GitHub - directed-graph/texts-to-passphrase: Generate password based on a collection of text files.

4 min read Original article ↗

There are many ways to generate a password. If we use a password manager, we can usually generate a random string with different characters, numbers, and symbols. Then, we simply copy and paste those passwords to login.

However, sometimes, we may wish to manually type out the password. For example, we may want to login on a machine that is not ours (and so we do not wish to set up our password manager on that machine). Or, we may wish to enter our password on the phone, but do not wish to put the password manager on the phone itself.

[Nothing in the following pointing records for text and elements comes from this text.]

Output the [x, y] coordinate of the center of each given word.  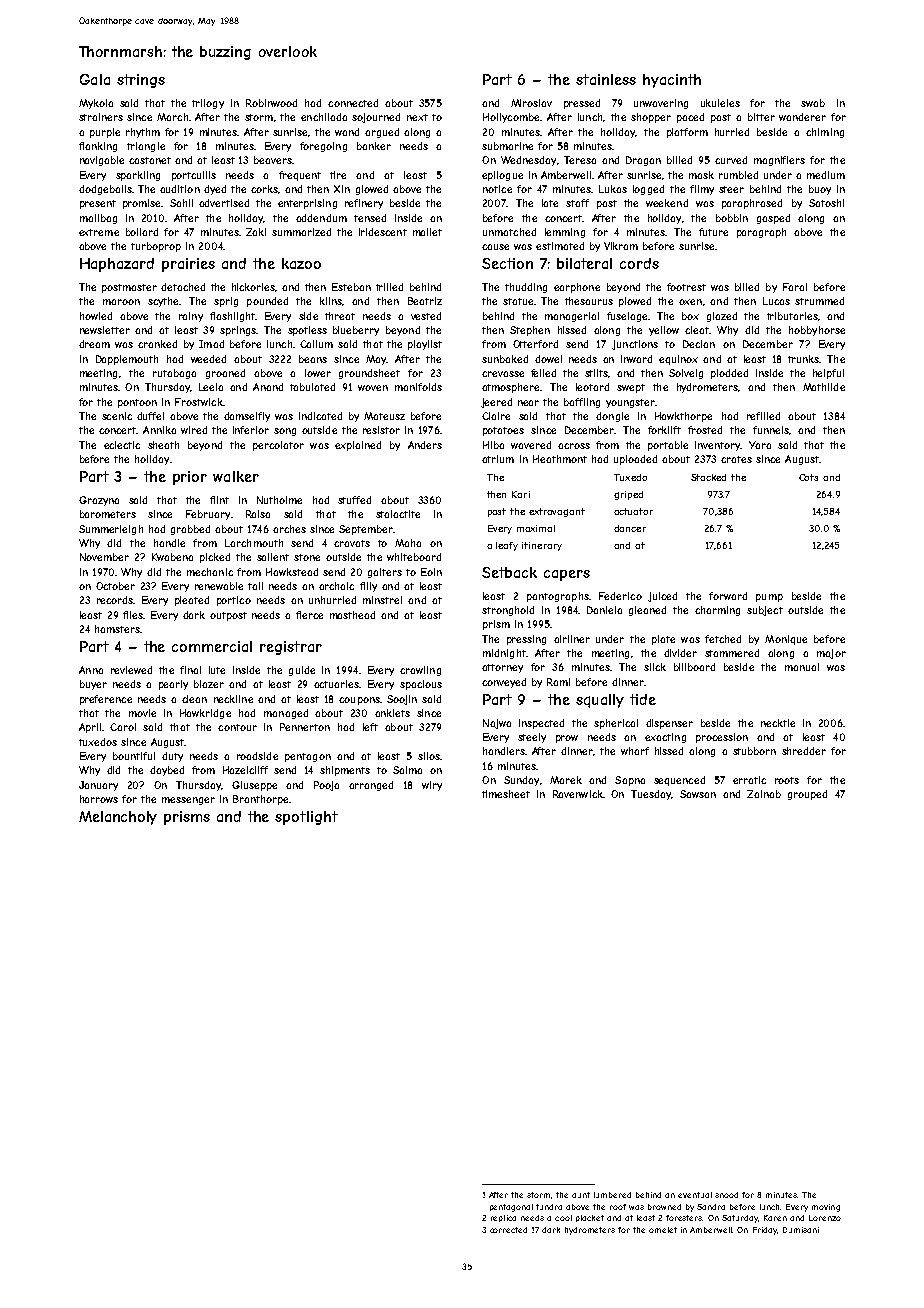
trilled [389, 287]
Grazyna [99, 501]
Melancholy [118, 818]
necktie [778, 723]
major [831, 654]
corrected [508, 1230]
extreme [99, 232]
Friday [765, 1231]
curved [731, 160]
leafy [507, 546]
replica [503, 1218]
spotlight [306, 818]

In these situations, what we need is a password generator that generates passwords that are easy to type. Some password managers provide this ability (e.g. diceware passwords, or similar). Here, we implement a slightly different system. We take a set of books, or any arbitrary text. Then, we randomly select words from those texts (this is almost equivalent to generating a "page number", a "line number", and a "word number"). The selected words are then our password.

Usage

A quick way to make sure this repository works is to run the test.bash. The general usage syntax of the program itself is as follows:

./generate.bash [ text_file ... ]

By default, we will look for text files stored under texts/ as the text files to use as our "books". You may set the environment variable TEXTS to change the location. Text files passed as arguments to the script are also used. To ignore the TEXTS variable in any case, set INCLUDE_TEXTS_VARIABLE=no.

By default, we will generate 64 words, and up to 10 words per line. Set WORD_COUNT and PER_LINE to change these. You may set VERBOSE (or INFO) and WARNING to yes to have related messages be written to stderr. Also, you may export get_random to use a custom random number generator.

Implementation

We give each "book" an equal probability of being selected. Note that this is different from giving each word an equal probability. This is intentional, as the probability of each "page", "line", and "word" will vary significantly depending on which "books" you choose. We want to take advantage of that fact.

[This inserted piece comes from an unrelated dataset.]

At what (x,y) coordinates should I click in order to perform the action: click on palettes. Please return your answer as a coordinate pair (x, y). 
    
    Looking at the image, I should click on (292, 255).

The main inputs are the text files (or "books") and the number of words to generate. We will select a random "book", and from that random "book", we will select a line number in that book (here the line number will account for both the "page number" and the "line number" in the book anology). Then, we will select a word number in that line to be our word for this book. This will repeat until we have generated the number of words we want to generate.

When getting the line we want, we can apply some filtering. For example, we may wish to ignore all non-alphanumeric characters. Or, we may want to avoid all lines that have less than a certain amount of words.

Custom Random Number Generator

You may use a custom random number generator to increase security. By default, we will use the bash built-in $RANDOM as a basis to generate the number. If you want to use a custom generator, export get_random as a function or a program. The get_random must take two arguments:

  1. the upper bound of the randomly generated number
  2. the lower bound of the randomly generated number

Without exporting get_random, we will do the equivalent of the following, based on this answer:

get_random() {
    local upper=${1:-4294967295} # 2^32 - 1
    local lower=${2:-0}
    echo $(($RANDOM * ($upper - $lower + 1) / 32768 + $lower))
}

Dependencies

The programs we need include the following:

  • bash
  • dirname
  • mktemp
  • sed
  • shuf
  • tr
  • wc

On Linux and WSL, these should all be installed by default. On MacOS, you need to install coreutils to get shuf. It will be installed as gshuf, but generate.bash will automatically find it.